Why architects don’t need to be afraid of AI
It is inherent in the human race to have a fear of the unknown; and this is apparent as we start to see Artificial Intelligence (AI) implemented across the architecture and design industry. From generative AI programs such as Midjourney that are able to take a few words and generate a photo-realistic vision, to 3D printing becoming optimised with AI software, designers are having to adapt the way we work and communicate to integrate AI within our profession.
At its core design is a taste-driven field. A form of art. There are design trends and there are designs that defy trends. AI generative software such as Midjourney is changing this. It means we’re able to do away with the traditional hand-sketch and create concepts at the click of a button – challenging what is a ‘trend’ and what it means to produce a design from scratch. Some may fear that this process is impacting architecture negatively, creating ephemeral and beautiful images that are pushing us towards ‘copy-paste’ designs accessible to all and challenging the skill of the artist itself.

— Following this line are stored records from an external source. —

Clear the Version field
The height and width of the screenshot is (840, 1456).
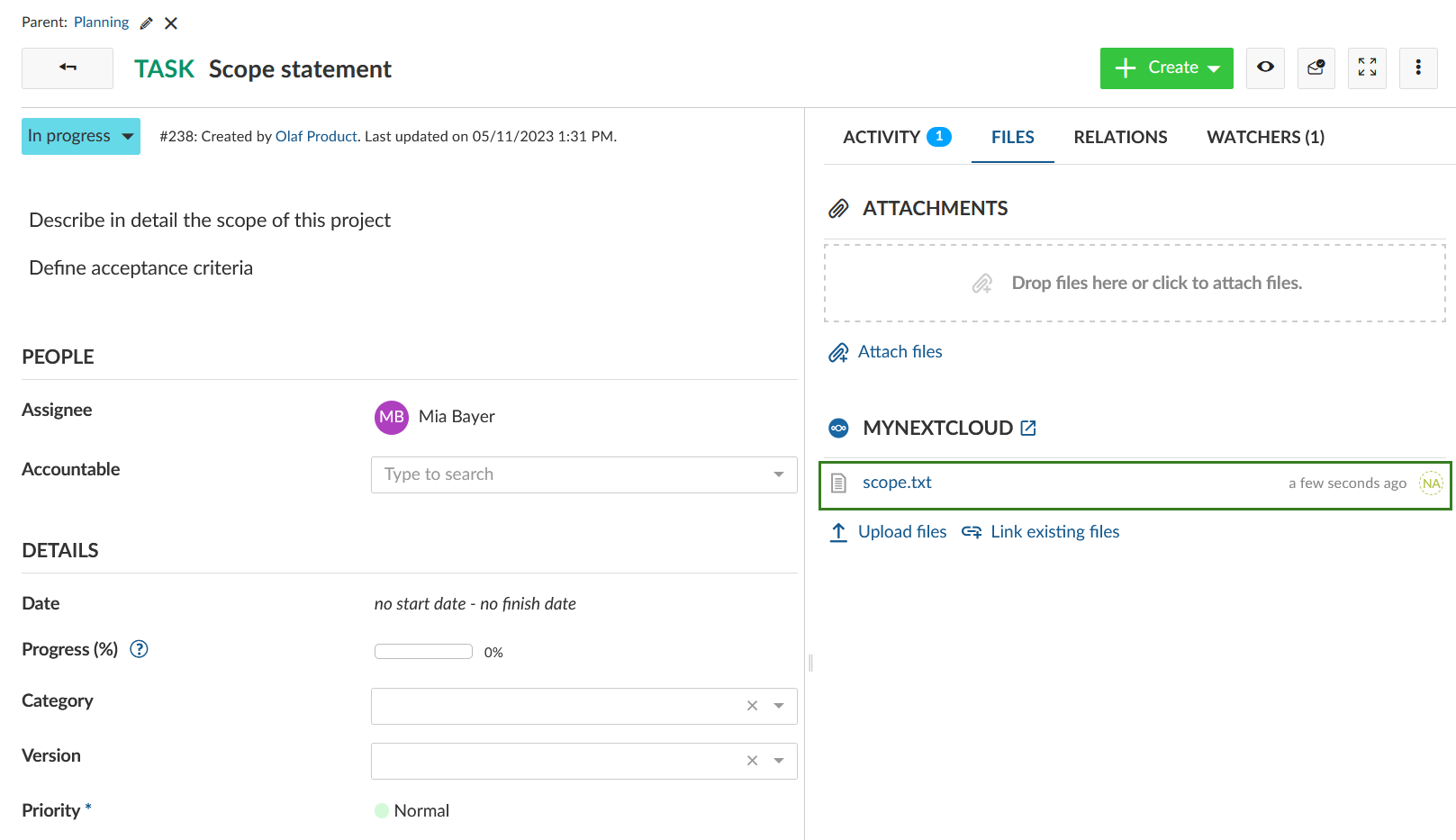pyautogui.click(x=752, y=761)

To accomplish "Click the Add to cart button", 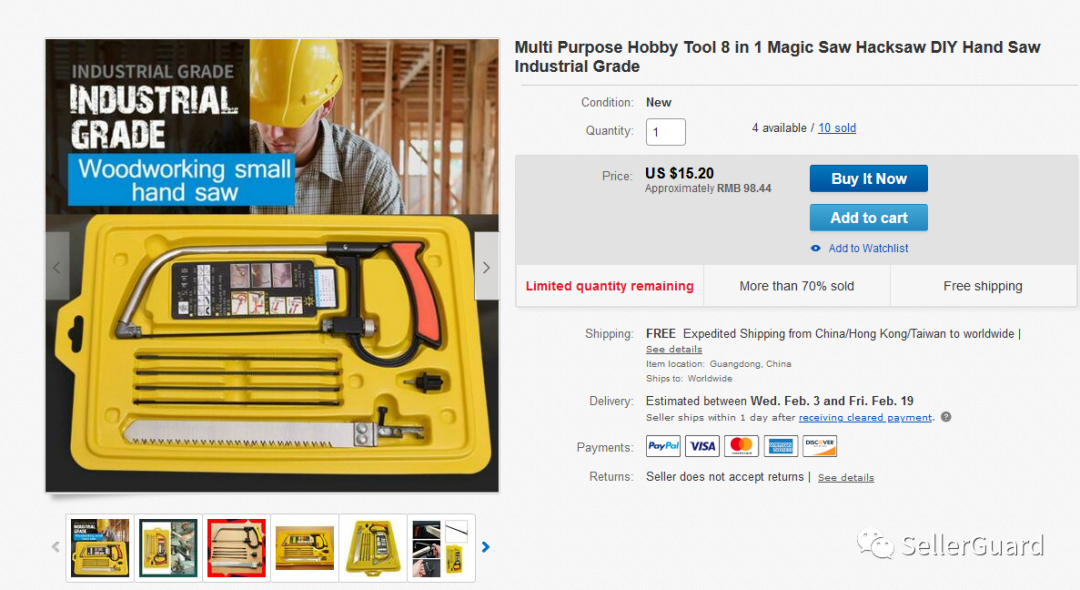I will [869, 218].
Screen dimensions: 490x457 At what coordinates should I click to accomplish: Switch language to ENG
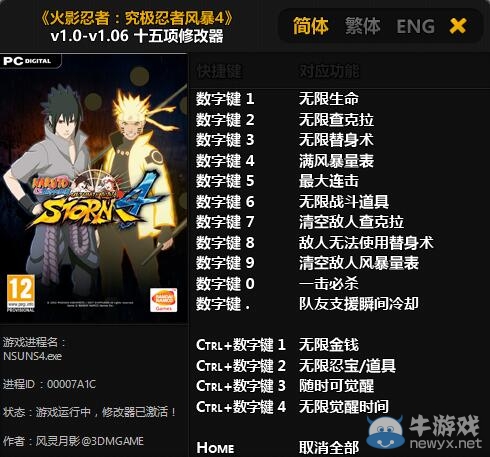pos(415,26)
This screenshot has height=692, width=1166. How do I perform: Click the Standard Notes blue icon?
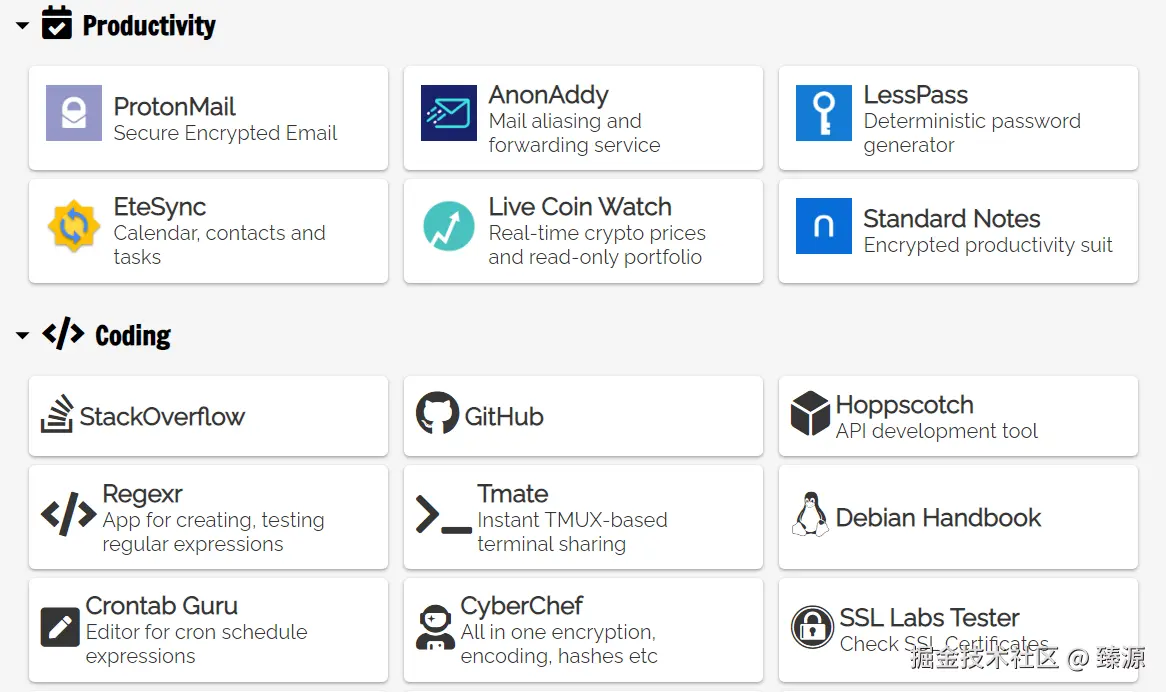click(824, 226)
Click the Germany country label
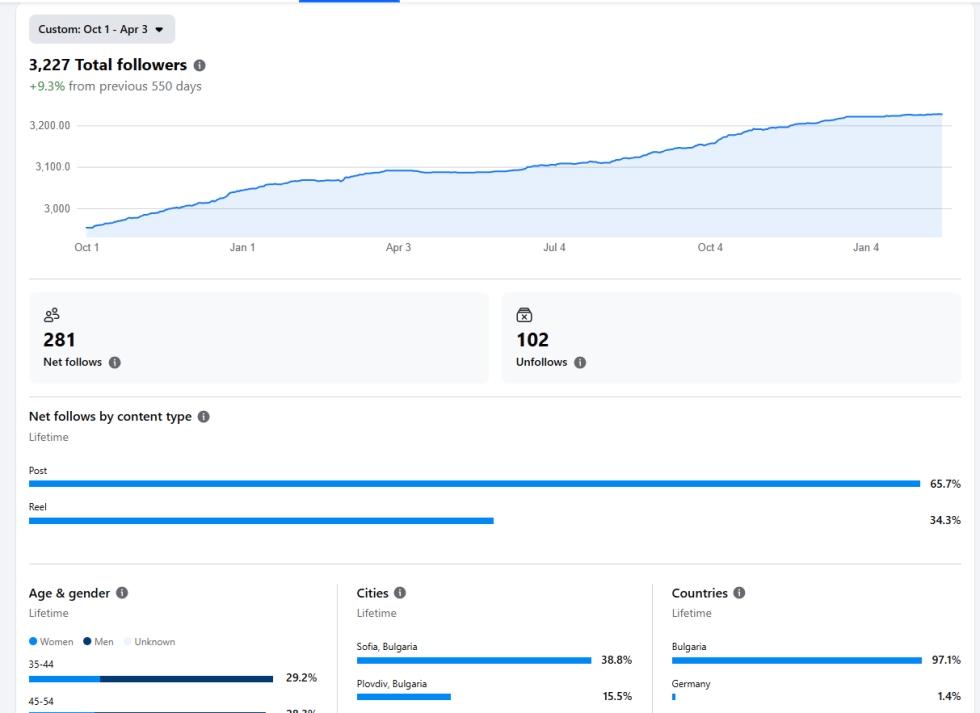 click(x=691, y=684)
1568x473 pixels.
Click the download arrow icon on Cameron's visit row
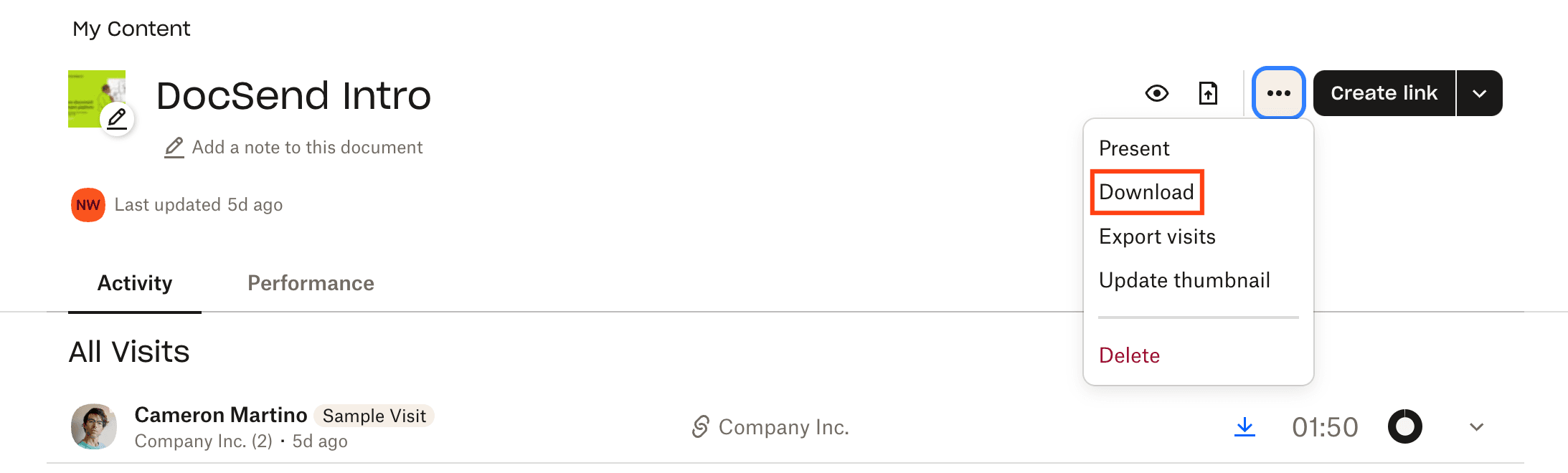pos(1245,426)
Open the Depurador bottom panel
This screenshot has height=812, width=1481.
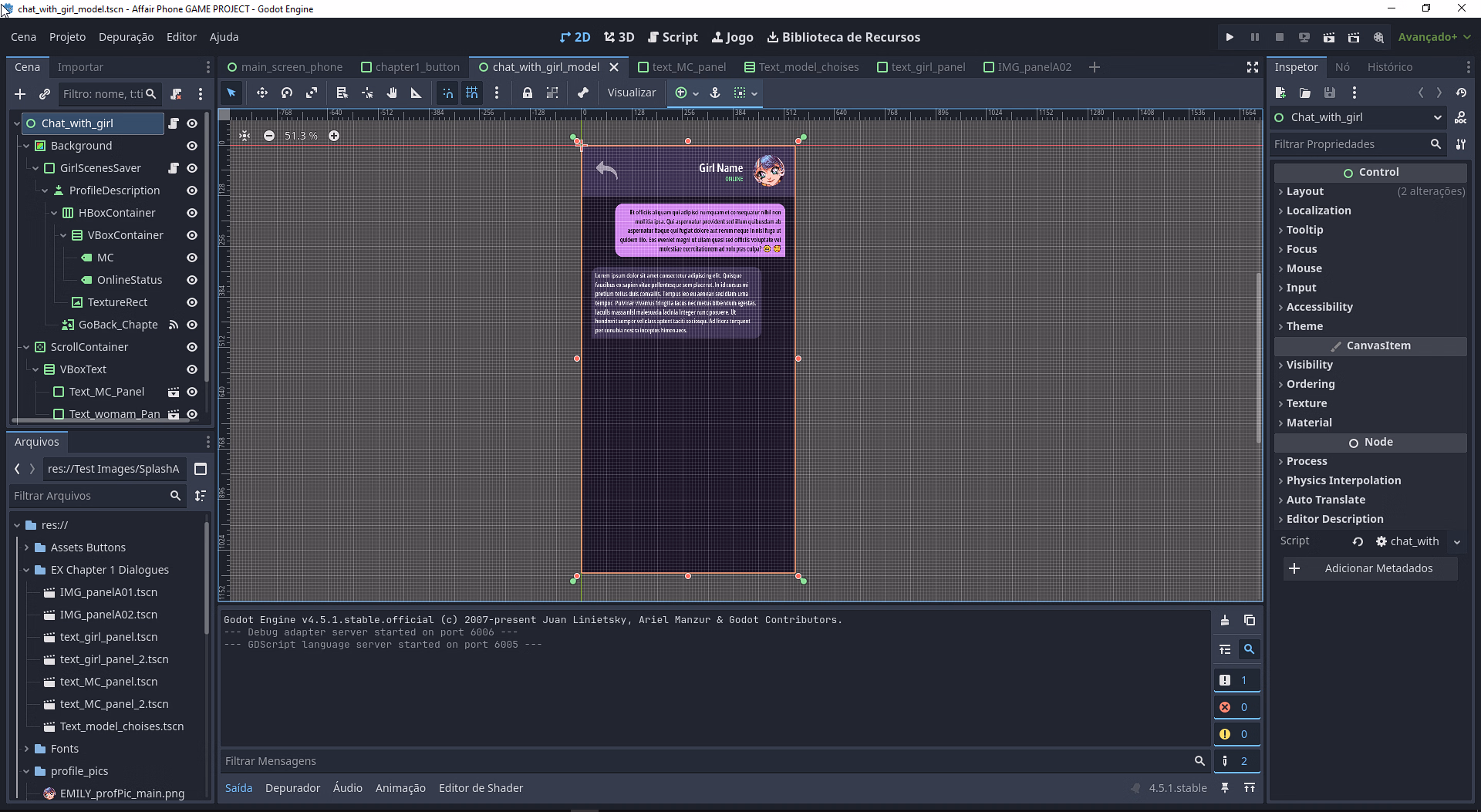pos(292,788)
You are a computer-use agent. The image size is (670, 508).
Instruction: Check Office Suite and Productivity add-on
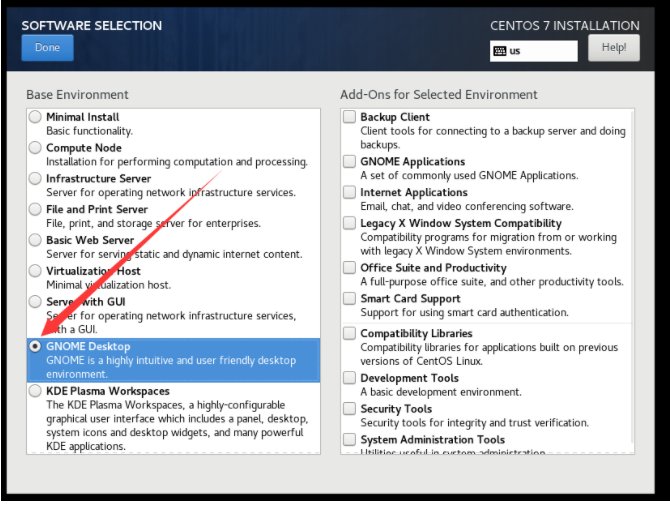click(349, 268)
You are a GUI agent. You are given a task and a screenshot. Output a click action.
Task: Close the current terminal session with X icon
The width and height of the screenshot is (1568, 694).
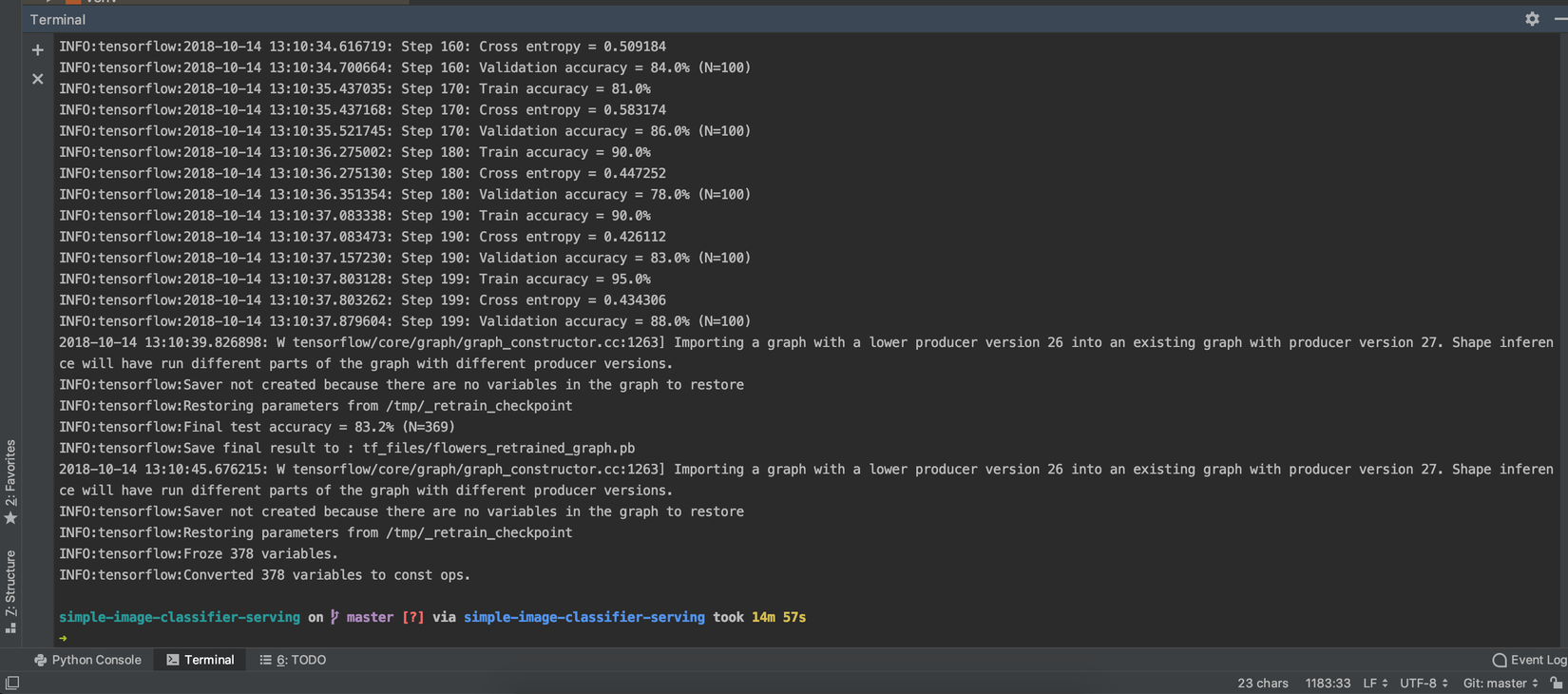tap(38, 79)
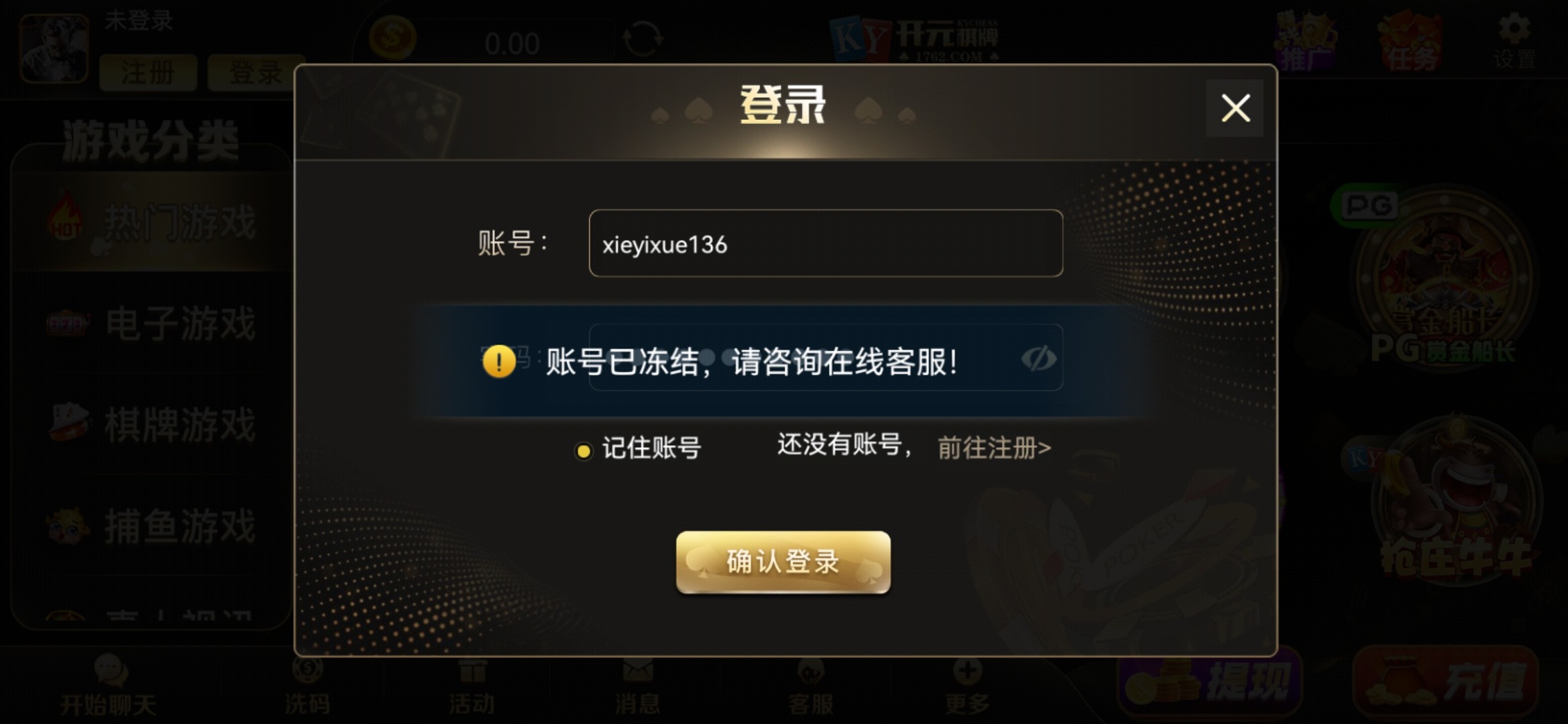Click the 账号 account input field
Screen dimensions: 1568x724
[x=826, y=243]
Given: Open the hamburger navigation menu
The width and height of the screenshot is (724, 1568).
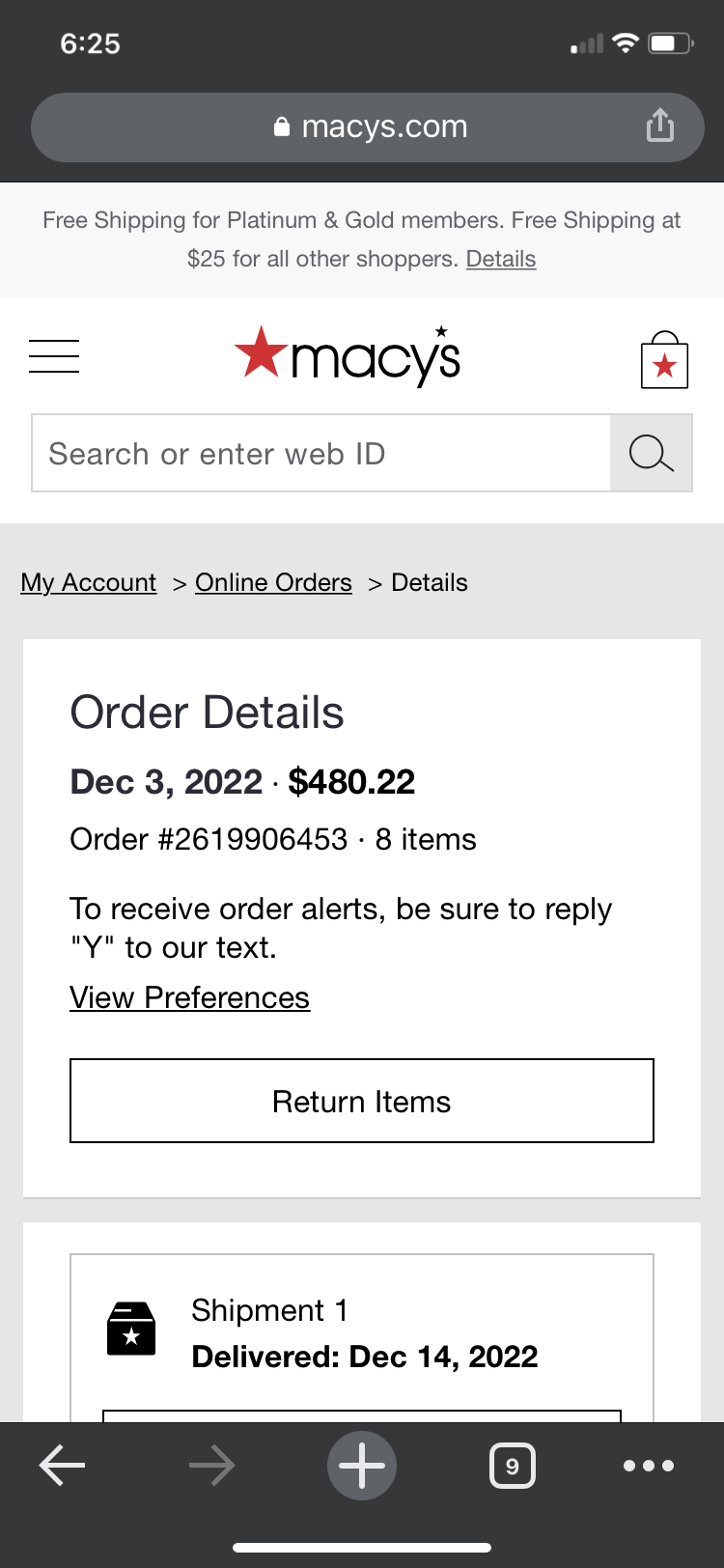Looking at the screenshot, I should click(53, 355).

However, I believe that AI cannot replace our roles as architects and designers. Instead, we are being challenged to increase our level of human interaction even more. So much of what we do is driven by our human instincts – a small tweak to the form here, a change of angle there; and then complemented by the relationship we build with our clients. We are trained to think beyond the conceptual vision and adapt our designs to meet budget, time and site constraints as well as many other external factors that are project specific. It is this emotional intelligence that a series of words cannot capture and where the ‘human touch’ and designers’ ability cannot be underestimated or replaced.
Our clients will want even more unique designs that AI software simply cannot mimic or produce, and we will begin to push ourselves towards art and collectible design rather than unimaginative “cookie cutter” designs. It is at this intersect where we can start to really use AI to our advantage; blurring the boundary between art and architecture and adapting machine learning to help us achieve our design outputs.
At HagenHinderdael, we do this through 3D printed sustainable designs – working with innovative technologies and sustainable materials that push the boundaries of engineering. With partners such as Ai Build, who have developed AiSync software, we are teaching the robots to achieve double-curved forms or similar, changing their toolpaths and quality control processes to become smarter and more efficient each time and thereby reducing unnecessary prototyping and eliminating additional waste to achieve a more sustainable and energy efficient output.
Just as Tim-Berners Lee created the internet as a “collaborative space where you can communicate through sharing information,” so we should see AI as having the same impact and role in design. It should be seen as a tool rather than a hindrance, celebrating what technology has to offer and creating a space for technology within our design process.